Third normal form

The third rule of normalization is that you must remove columns that can be derived from existing columns. A table is in the third normal form when it contains only independent columns, that is, columns not derived from other columns.

The following table shows an Order table with a Total After Tax column that is calculated from adding a 10% tax to the Order Amount column.

Table 1. Order table with derived column
Order Number (Primary key) Order Date Order Amount Total After Tax Cust Num (Foreign key)
M31 3/19/05 $400.87 $441.74 101
M98 8/13/05 $3,000.90 $3,300.99 101
M129 2/9/05 $919.45 $1011.39 101
M56 5/14/04 $1,000.50 $1,100.55 102
M37 12/25/04 $299.89 $329.87 103
M140 3/15/04 $299.89 $329.87 103
M41 4/2/04 $2,300.56 $2,530.61 104

To reduce this table to the third normal form, eliminate the Total After Tax column because it is a dependent column that changes when the Order Amount or tax changes. For your report, you can create an algorithm to obtain the amount for Total After Tax. You need only keep the source value because you can always derive dependent values. Similarly, if you have an Employee table, you do not need to include an Age column if you already have a Date of Birth column, because you can always calculate the age from the date of birth.

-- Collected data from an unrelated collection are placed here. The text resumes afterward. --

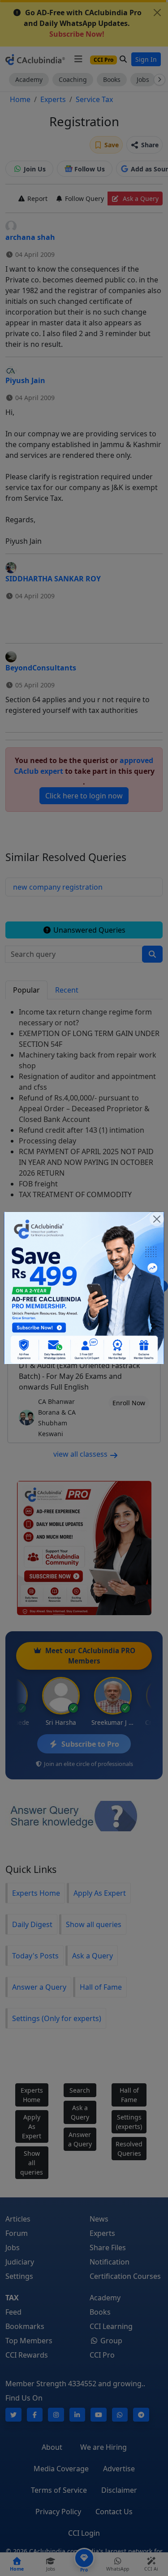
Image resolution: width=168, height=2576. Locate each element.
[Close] (157, 1219)
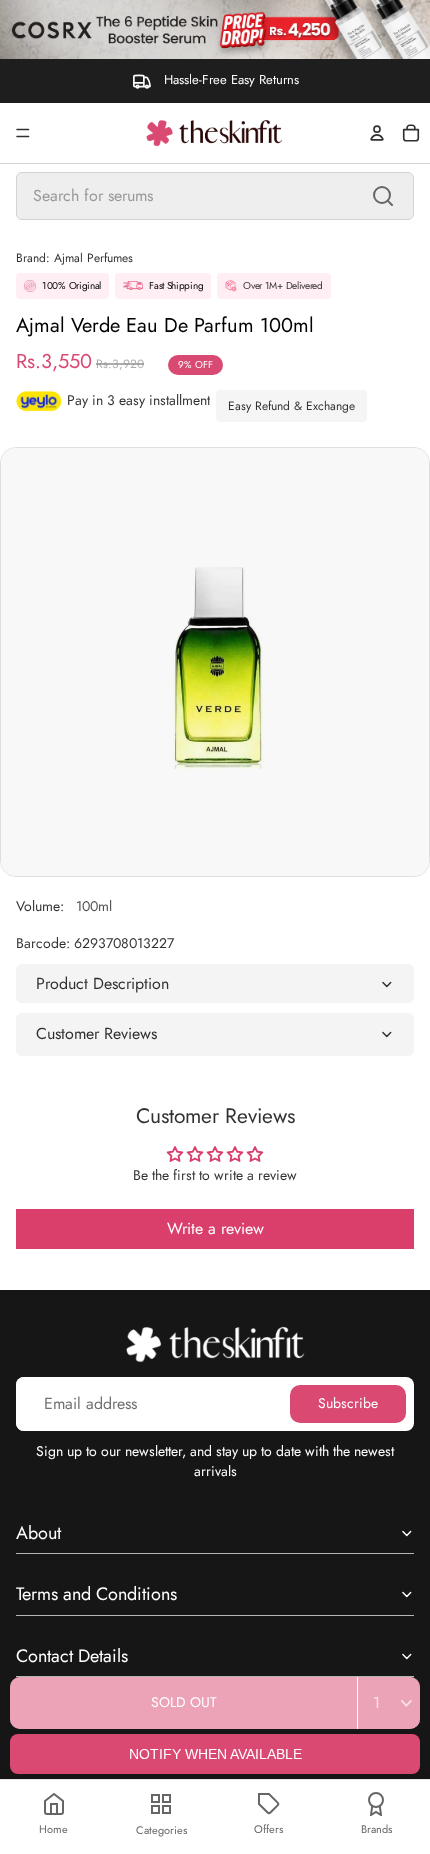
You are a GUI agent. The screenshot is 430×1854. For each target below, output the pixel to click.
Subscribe (348, 1403)
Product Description (102, 983)
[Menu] (23, 133)
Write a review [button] (215, 1228)
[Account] (377, 133)
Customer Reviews (96, 1033)
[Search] (383, 196)
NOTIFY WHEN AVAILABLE (215, 1754)
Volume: (64, 906)
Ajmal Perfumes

A table that is in the third normal form gives you these advantages:

  • It uses disk space more efficiently because no unnecessary data is stored
  • It contains only the necessary columns because superfluous columns are removed

Although a database normalized to the third normal form is desirable because it provides a high level of consistency, it might impact performance when you implement the database. If this occurs, consider denormalizing these tables.